● GIVEN TASK
Put the records into a Markdown table with the columns Row and Line, starting at the line containing "Screen dimensions: 1142x787" and running through the end of the records, both ends included. Number each row, skip blank lines, and leave the pictures out.

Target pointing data

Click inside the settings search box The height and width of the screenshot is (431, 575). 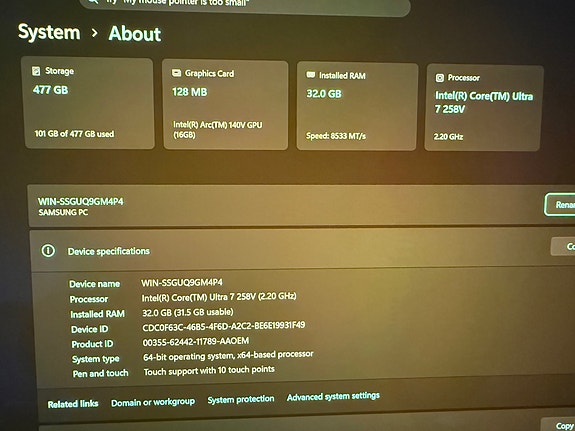pyautogui.click(x=245, y=5)
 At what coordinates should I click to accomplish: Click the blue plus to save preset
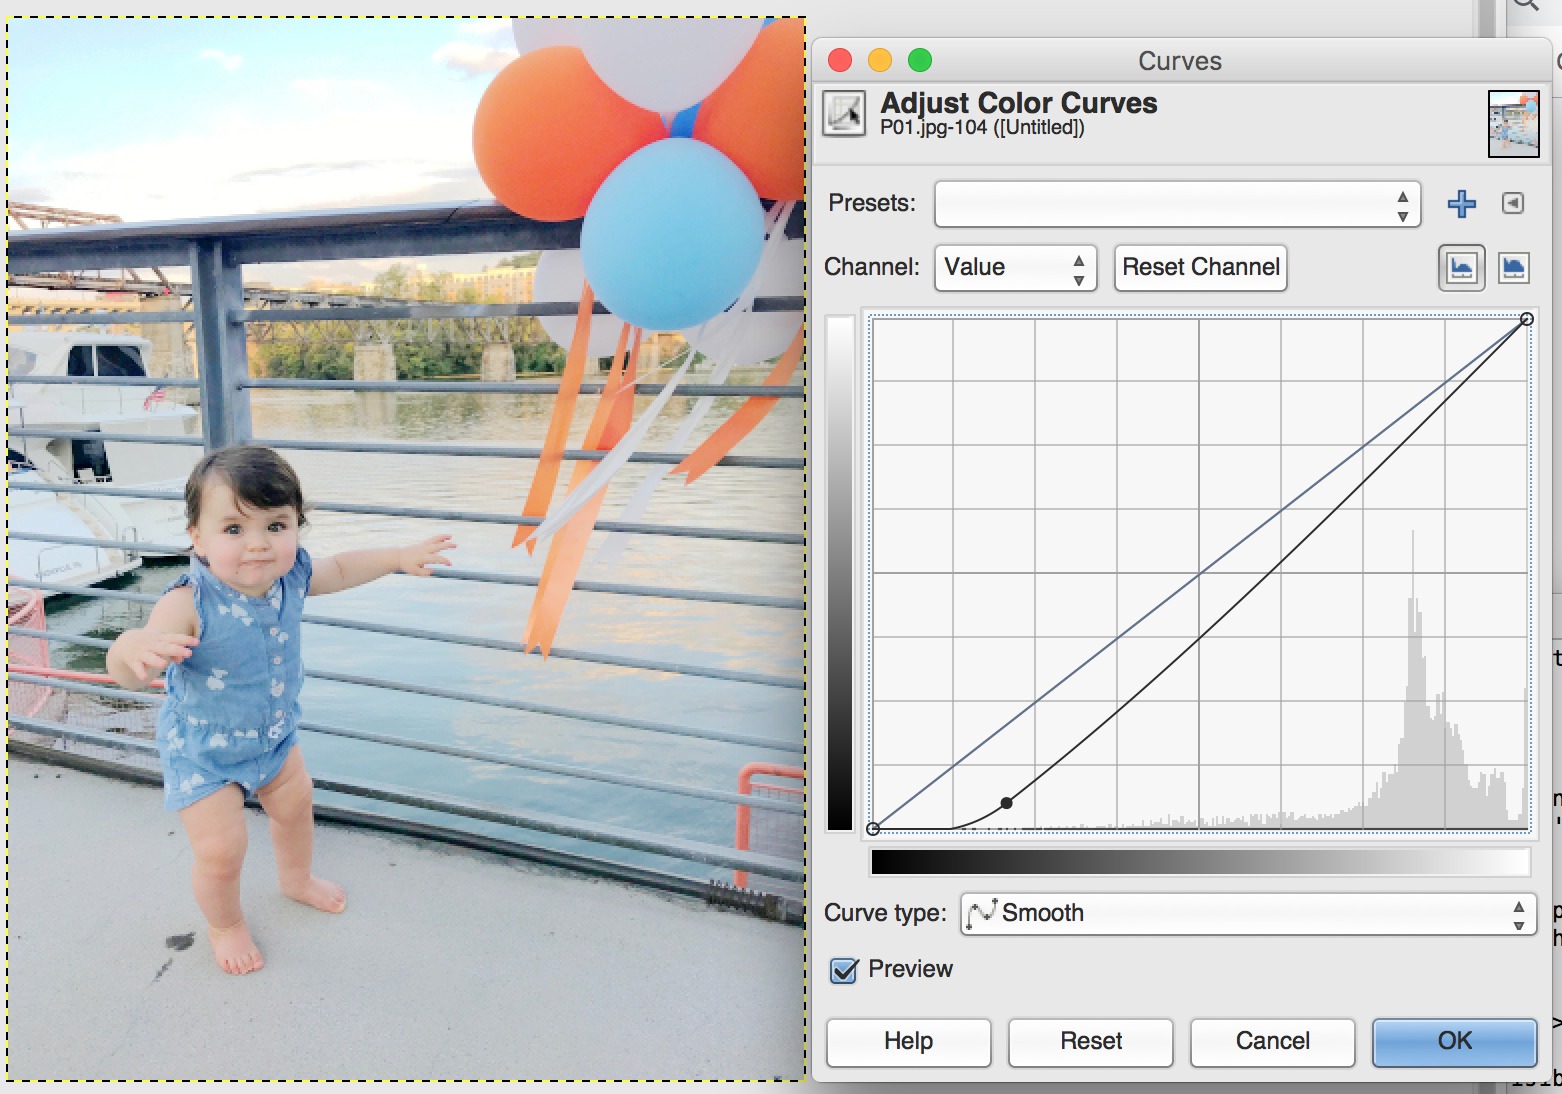point(1461,204)
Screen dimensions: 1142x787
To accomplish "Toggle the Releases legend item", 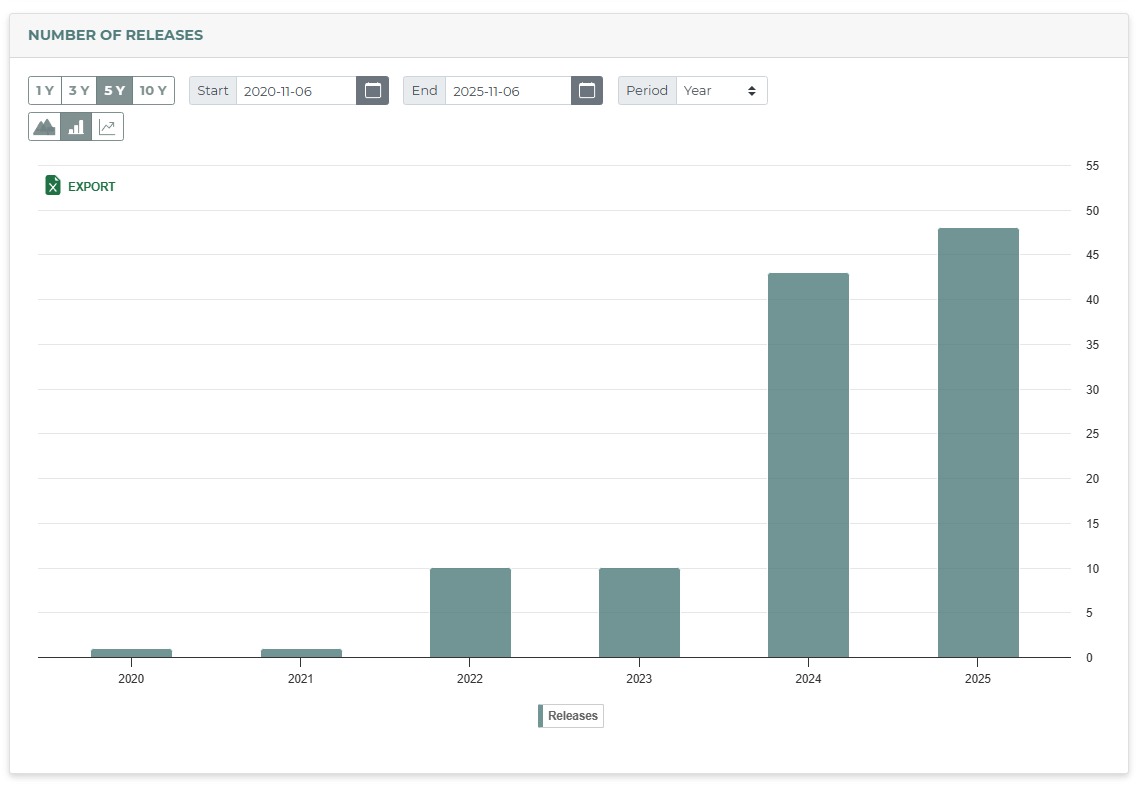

● SOLUTION TO THIS TASK
| Row | Line |
|---|---|
| 1 | Screen dimensions: 1142x787 |
| 2 | To accomplish "Toggle the Releases legend item",  |